• Action item
Your reply is to be the lines below, exactly as written, with images omitted.

• Study material
'''

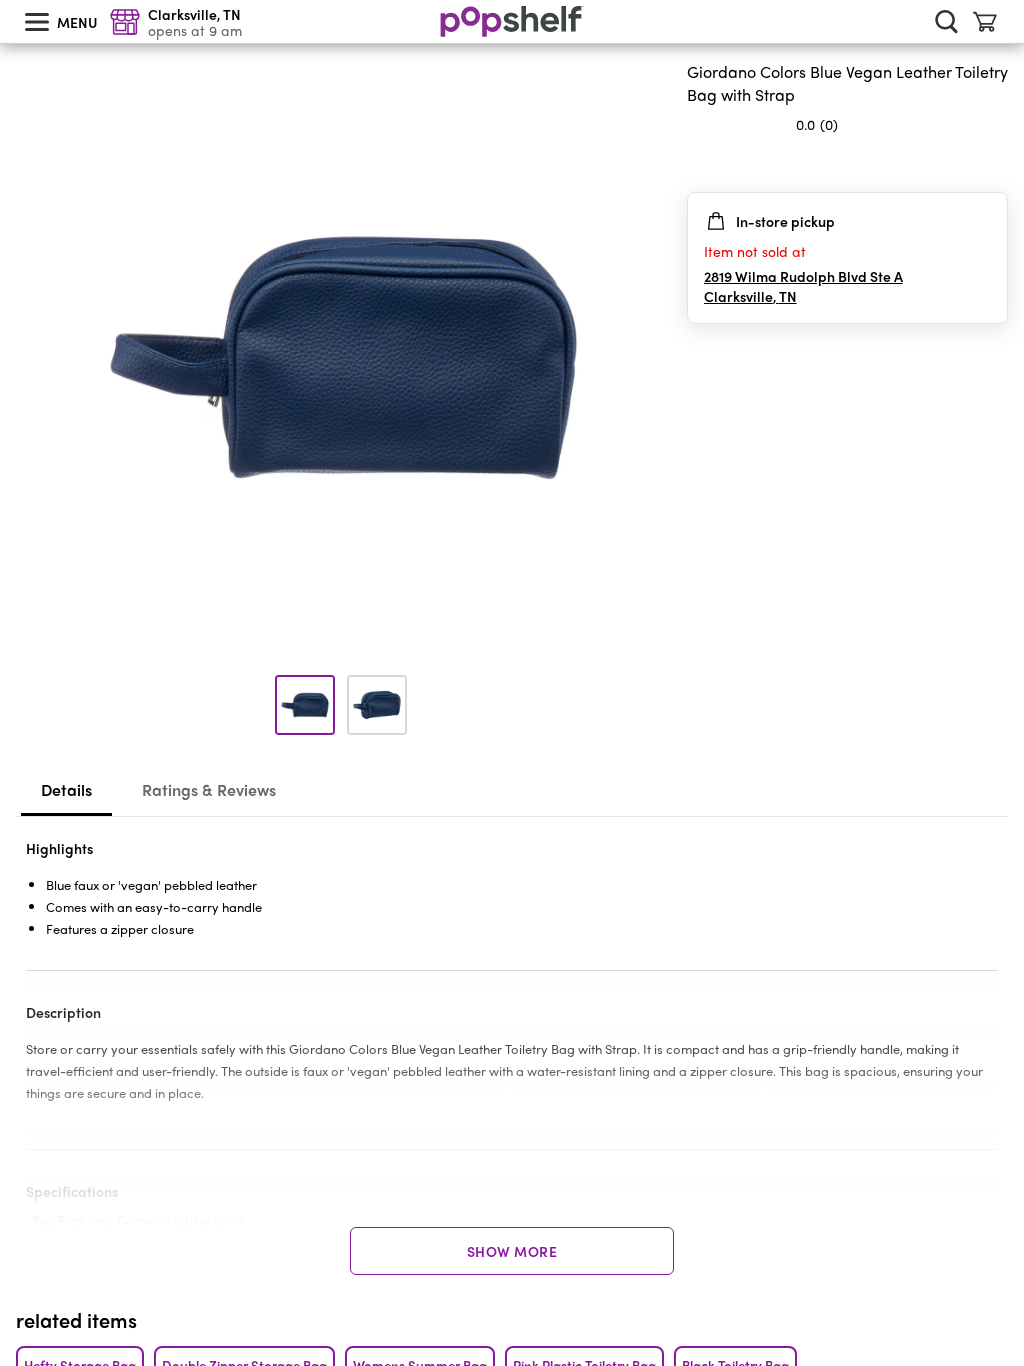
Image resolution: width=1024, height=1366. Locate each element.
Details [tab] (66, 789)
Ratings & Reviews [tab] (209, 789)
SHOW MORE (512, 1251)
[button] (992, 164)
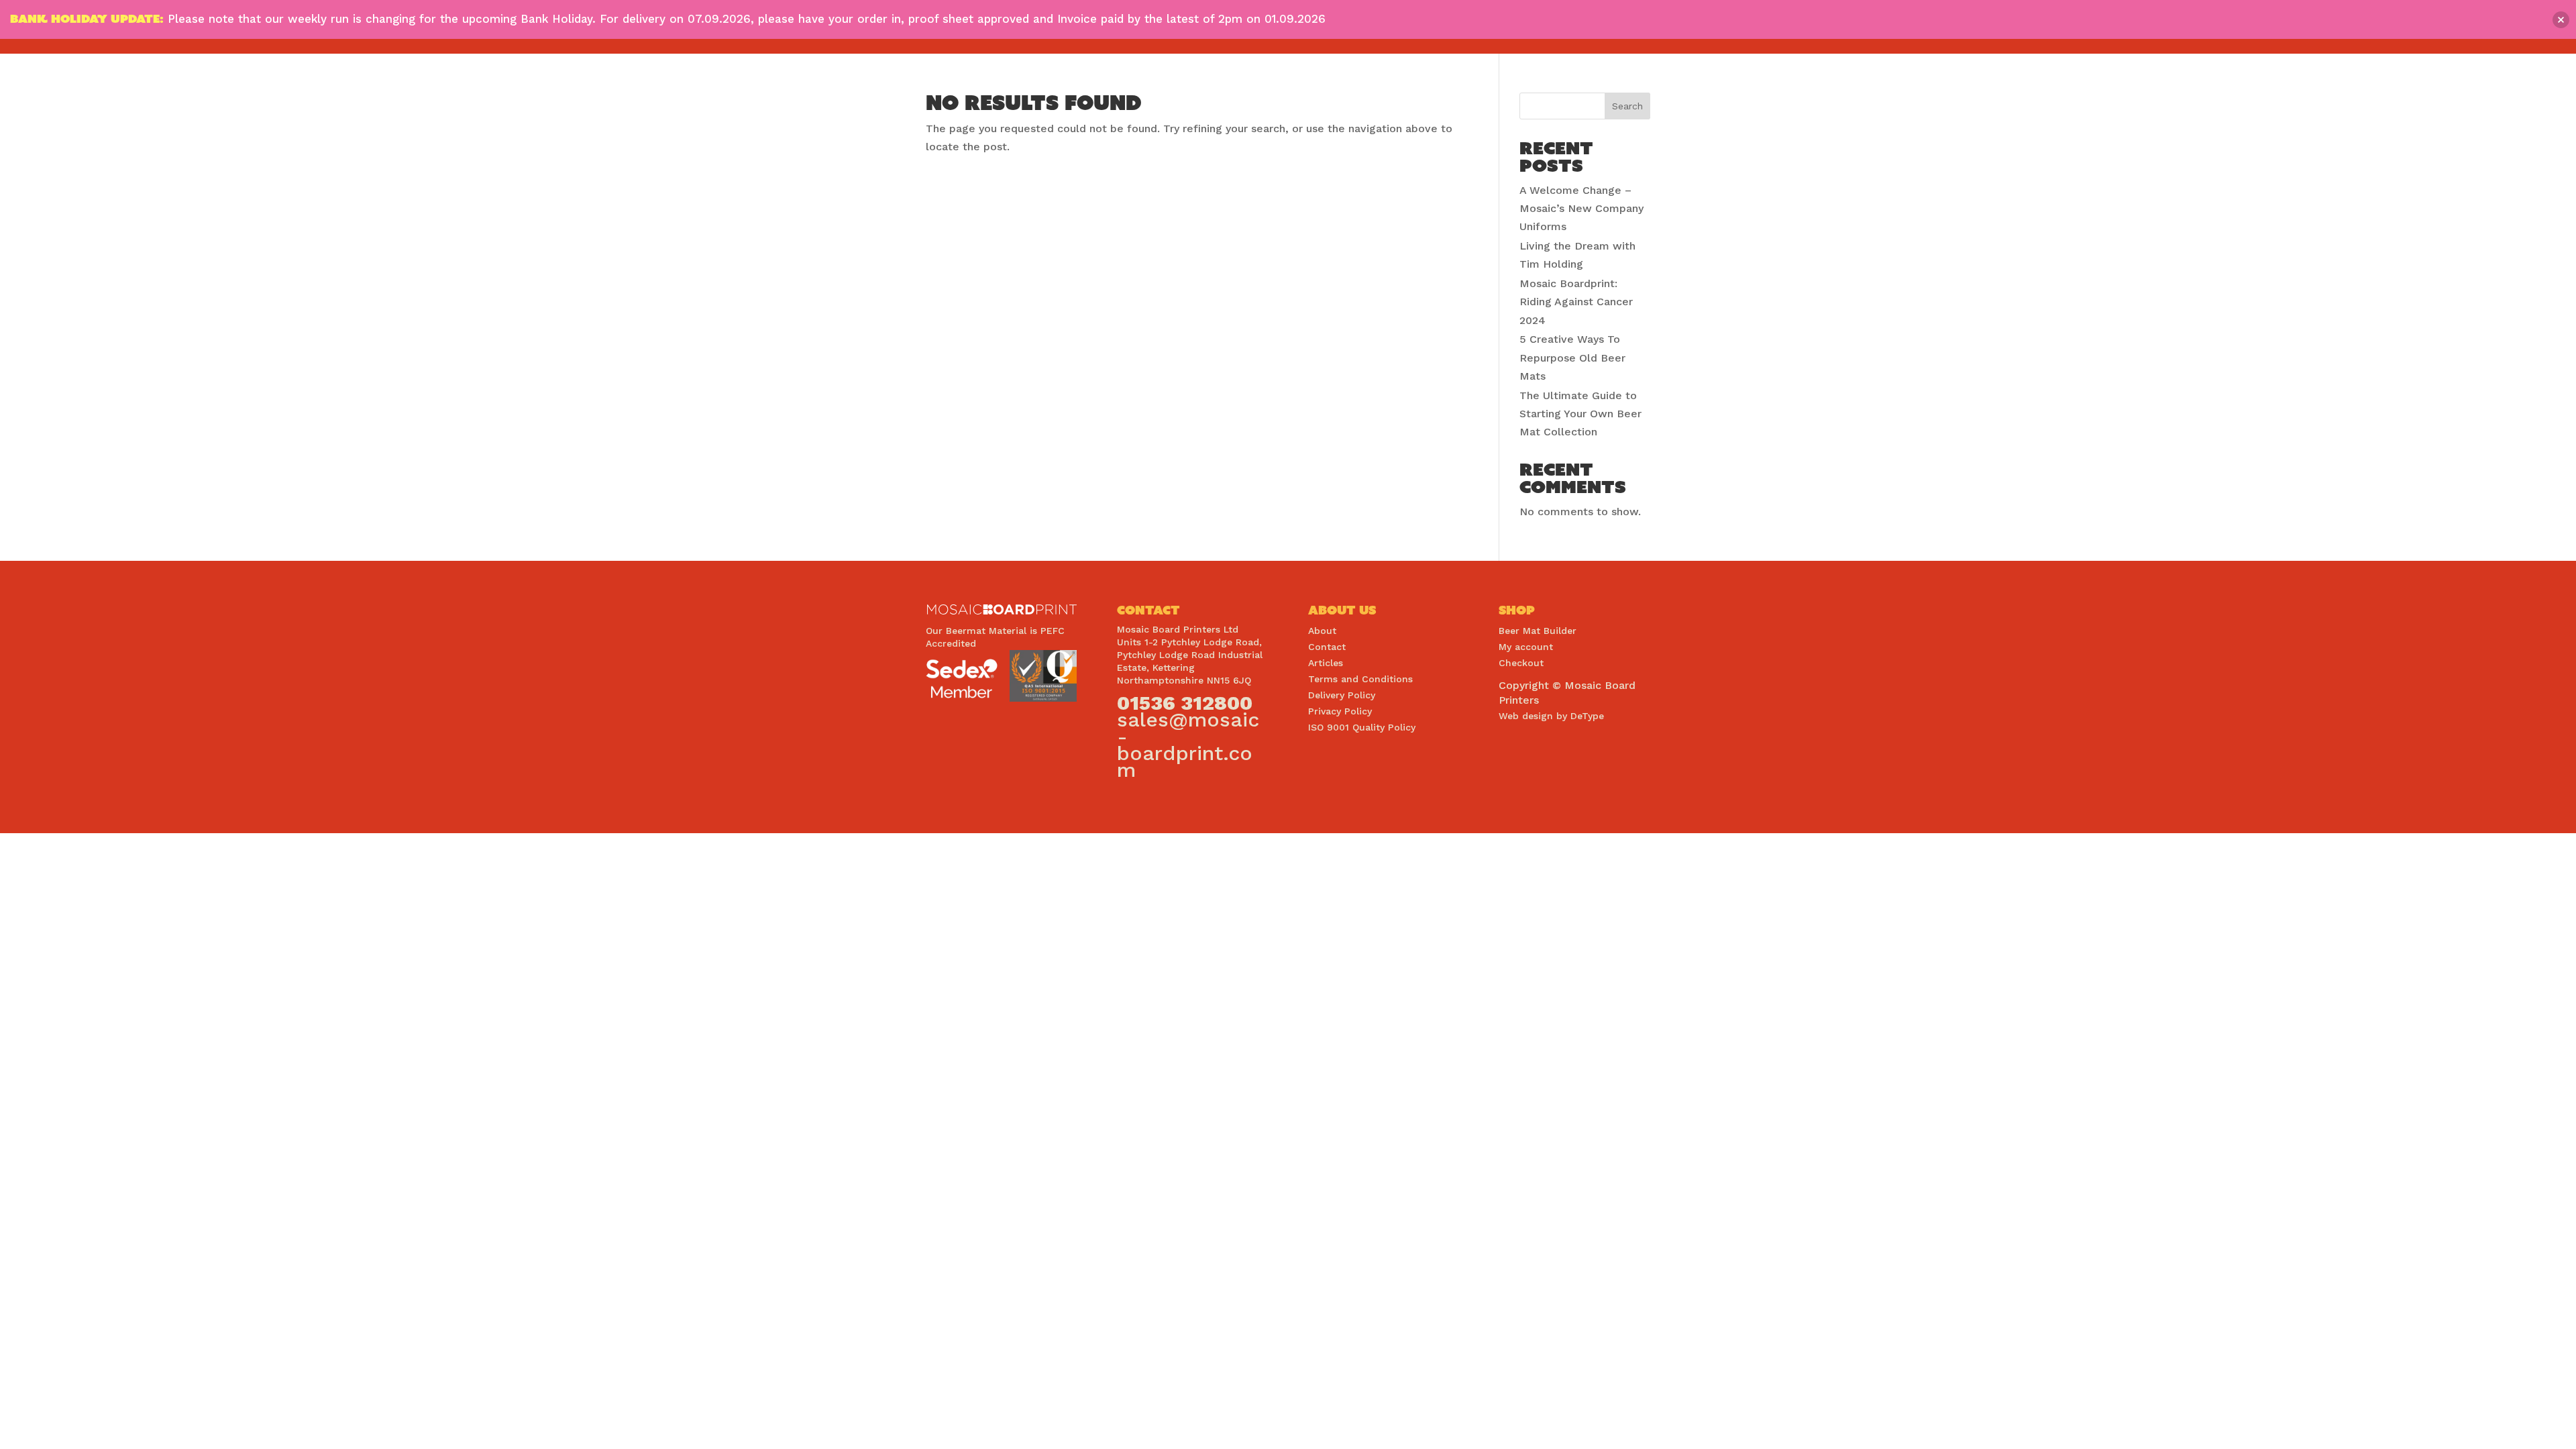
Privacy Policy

'''

• Response to this task
Image resolution: width=1024, height=1366. Locate each element.
Details [tab] (66, 789)
Ratings & Reviews [tab] (209, 789)
SHOW MORE (512, 1251)
[button] (992, 164)
Privacy Policy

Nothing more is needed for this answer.